Articles | Volume 14, issue 15
Research article
05 Aug 2014
Research article |  | 05 Aug 2014

Characterization of OMI tropospheric NO2 over the Baltic Sea region

I. Ialongo, J. Hakkarainen, N. Hyttinen, J.-P. Jalkanen, L. Johansson, K. F. Boersma, N. Krotkov, and J. Tamminen

Abstract. Satellite-based data are very important for air-quality applications in the Baltic Sea region, because they provide information on air pollution over the sea and where ground-based and aircraft measurements are not available. Both the emissions from urban sites over land and ships over sea, contribute to tropospheric NO2 levels. Tropospheric NO2 monitoring at high latitudes using satellite data is challenging because of the reduced light hours in winter and the weak signal due to the low Sun, which make the retrieval complex.

This work presents a characterization of tropospheric NO2 columns based on case-study analysis in the Baltic Sea region, using the Ozone Monitoring Instrument (OMI) tropospheric NO2 standard product. Previous works have focused on larger seas and lower latitudes. The results of this paper showed that, despite the regional area of interest, it is possible to distinguish the signal from the main coastal cities and from the ships by averaging the data over a~seasonal time range. The summertime NO2 emission and lifetime values (E' = (1.5 ± 0.6) mol s−1 and τ = (3 ± 1) h, respectively) in Helsinki were estimated from the decay of the signal with distance from the city center. These results agree within the uncertainties with the emissions from the existing database. For comparison, the results for the cities of Saint Petersburg and Stockholm are also shown. The method developed for megacities was successfully applied to smaller-scale sources, in both size and intensity, which are located at high latitudes (~60° N). The same methodology could be applied to similar-scale cities elsewhere, as long as they are relatively isolated from other sources.

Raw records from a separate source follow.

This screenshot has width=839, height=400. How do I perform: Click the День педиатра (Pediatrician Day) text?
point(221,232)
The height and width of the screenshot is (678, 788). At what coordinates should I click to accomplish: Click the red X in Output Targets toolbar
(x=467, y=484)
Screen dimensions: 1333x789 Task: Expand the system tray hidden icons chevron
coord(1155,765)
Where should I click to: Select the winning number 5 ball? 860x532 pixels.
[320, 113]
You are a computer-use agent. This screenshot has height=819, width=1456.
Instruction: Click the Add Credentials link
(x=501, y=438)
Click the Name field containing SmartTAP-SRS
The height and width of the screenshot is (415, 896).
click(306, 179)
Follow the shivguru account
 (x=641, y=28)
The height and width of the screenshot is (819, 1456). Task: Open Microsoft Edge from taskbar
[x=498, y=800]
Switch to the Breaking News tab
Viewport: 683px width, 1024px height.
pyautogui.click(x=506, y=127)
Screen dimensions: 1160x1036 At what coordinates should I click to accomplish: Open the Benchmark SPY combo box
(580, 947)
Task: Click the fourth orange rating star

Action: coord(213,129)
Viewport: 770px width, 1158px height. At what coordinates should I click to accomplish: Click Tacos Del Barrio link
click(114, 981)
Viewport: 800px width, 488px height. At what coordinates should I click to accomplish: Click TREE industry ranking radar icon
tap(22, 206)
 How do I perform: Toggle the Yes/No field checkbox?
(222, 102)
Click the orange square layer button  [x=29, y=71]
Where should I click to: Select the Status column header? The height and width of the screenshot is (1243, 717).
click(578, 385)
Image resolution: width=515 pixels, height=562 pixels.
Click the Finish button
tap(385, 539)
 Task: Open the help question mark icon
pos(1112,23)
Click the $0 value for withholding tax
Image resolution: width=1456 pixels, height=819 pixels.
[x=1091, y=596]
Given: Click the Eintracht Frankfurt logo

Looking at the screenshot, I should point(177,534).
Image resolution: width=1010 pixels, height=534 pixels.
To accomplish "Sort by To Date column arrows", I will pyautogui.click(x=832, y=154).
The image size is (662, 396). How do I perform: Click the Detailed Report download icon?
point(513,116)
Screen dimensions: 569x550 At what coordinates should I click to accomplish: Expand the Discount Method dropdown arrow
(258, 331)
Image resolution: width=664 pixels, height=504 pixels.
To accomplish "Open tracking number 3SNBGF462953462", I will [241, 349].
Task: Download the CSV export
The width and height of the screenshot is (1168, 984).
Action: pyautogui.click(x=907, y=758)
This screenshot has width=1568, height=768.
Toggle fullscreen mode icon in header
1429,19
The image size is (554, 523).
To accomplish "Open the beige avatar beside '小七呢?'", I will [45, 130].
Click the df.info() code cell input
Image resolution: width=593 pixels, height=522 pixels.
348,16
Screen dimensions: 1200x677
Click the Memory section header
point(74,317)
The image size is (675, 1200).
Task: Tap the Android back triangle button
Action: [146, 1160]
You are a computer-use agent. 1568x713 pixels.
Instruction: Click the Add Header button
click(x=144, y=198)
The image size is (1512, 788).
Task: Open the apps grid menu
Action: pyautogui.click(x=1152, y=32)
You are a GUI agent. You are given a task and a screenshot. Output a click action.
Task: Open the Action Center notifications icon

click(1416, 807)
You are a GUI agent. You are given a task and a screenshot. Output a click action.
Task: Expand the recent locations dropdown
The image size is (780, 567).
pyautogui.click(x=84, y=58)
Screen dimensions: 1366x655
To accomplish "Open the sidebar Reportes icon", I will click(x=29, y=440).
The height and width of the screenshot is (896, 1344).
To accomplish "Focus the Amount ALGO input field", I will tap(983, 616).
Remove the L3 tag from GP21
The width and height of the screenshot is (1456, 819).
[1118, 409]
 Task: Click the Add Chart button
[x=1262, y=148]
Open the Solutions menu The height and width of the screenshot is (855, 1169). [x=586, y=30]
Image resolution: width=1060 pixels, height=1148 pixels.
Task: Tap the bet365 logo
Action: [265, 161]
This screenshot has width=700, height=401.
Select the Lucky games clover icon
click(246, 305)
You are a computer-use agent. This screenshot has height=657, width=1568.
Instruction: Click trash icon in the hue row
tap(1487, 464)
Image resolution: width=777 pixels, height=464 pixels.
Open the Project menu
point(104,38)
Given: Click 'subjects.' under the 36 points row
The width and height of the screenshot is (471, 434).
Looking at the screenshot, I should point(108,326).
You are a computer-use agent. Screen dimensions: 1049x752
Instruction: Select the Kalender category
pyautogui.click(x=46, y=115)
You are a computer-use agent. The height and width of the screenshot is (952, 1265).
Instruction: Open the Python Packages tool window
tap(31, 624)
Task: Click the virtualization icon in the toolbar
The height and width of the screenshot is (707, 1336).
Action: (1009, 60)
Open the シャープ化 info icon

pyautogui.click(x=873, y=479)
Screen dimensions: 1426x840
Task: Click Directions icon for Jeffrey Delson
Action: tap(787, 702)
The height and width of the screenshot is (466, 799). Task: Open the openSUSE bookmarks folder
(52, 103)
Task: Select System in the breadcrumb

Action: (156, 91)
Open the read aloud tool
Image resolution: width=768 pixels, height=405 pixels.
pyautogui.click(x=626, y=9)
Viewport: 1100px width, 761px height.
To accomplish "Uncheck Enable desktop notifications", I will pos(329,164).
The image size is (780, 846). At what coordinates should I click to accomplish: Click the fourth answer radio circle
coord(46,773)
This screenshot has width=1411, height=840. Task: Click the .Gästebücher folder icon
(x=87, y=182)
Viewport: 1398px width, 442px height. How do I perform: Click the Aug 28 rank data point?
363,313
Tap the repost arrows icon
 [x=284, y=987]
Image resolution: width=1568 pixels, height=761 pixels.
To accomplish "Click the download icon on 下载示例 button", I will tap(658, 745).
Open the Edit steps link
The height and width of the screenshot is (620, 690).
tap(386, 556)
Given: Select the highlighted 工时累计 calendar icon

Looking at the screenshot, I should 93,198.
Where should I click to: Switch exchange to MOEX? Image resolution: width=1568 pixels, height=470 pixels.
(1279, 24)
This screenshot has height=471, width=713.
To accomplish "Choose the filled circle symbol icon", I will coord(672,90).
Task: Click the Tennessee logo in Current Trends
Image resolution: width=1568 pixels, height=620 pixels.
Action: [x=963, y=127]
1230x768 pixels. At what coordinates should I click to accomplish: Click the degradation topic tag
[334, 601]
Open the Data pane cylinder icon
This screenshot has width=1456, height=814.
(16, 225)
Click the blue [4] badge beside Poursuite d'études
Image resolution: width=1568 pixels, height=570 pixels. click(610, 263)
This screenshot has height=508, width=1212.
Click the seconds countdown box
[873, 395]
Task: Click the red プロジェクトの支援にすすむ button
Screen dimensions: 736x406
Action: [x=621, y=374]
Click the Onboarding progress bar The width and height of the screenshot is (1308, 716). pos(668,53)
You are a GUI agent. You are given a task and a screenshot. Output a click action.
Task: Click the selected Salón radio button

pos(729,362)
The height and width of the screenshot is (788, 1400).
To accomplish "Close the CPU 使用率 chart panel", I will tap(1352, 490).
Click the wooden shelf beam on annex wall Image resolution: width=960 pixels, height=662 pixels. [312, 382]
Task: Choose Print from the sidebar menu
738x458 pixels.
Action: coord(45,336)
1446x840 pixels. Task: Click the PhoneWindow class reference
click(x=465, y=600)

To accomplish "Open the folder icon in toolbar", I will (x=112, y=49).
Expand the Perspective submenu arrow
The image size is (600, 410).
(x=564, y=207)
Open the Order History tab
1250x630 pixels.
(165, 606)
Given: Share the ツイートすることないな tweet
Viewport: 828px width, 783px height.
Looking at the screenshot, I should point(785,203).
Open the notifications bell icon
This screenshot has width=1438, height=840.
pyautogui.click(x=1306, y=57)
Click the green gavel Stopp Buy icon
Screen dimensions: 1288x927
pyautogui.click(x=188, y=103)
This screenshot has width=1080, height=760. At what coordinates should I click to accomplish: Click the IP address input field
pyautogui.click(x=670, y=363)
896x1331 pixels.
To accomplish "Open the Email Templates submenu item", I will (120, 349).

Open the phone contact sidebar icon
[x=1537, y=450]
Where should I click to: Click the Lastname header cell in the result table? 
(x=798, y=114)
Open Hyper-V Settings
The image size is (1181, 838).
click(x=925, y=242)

Transport by the wind plays an important role in the Baltic Sea region. The NO2 spatial distribution is mainly determined by the contribution of westerly winds, which dominate the wind patterns during summer. The comparison between the ship emissions from model calculations and OMI NO2 tropospheric columns supports the applicability of satellite data for ship emission monitoring. In particular, both the ship emission data and the OMI observations showed similar year-to-year variability, with a drop in the year 2009, corresponding to the effect of the financial crisis.